*DOCUMENT SEGMENT*:
= Beginning of Section =
Senate debates

Tuesday, 3 December 2013

Adjournment

World AIDS Day

7:05 pm

Photo of John FaulknerJohn Faulkner (NSW, Australian Labor Party) Share this | | Hansard source

Last Sunday, 1 December, marked the 25th anniversary of World AIDS Day. This year's theme is Getting to Zero. The Getting to Zero campaign aims to reduce new HIV infections, discrimination and AIDS-related deaths to zero through increased advances and equal access to HIV prevention, testing, treatment and care.

The AIDS pandemic, caused by the spread of the HIV infection, has been one of the most destructive diseases in human history. The statistics are alarming. According to the 2012 UNAIDS worldwide statistics, over 60 million people have been infected with HIV since 1981. There are currently 35.3 million people living with HIV/AIDS. Over 25 million people have died from the disease. The most alarming statistics are in sub-Saharan Africa where there are currently around 25 million people living with HIV. Each day, around 4,400 people are infected. And each day around 3,300 people die from AIDS on the African continent.
= End of Section =
*RECORDS PROVIDED*:
= Beginning of Section =
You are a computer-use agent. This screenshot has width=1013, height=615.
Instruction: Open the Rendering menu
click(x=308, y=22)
= End of Section =
= Beginning of Section =
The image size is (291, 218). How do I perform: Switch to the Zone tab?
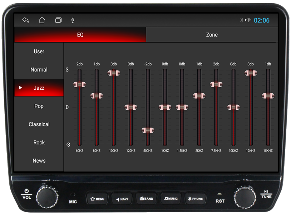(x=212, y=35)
= End of Section =
*WORK ORDER*: Translate this sentence from the Senate speech on World AIDS Day into Spanish: "There are currently 35.3 million people living with HIV/AIDS."

*EXERCISE SOLUTION*: Actualmente hay 35,3 millones de personas que viven con el VIH/sida.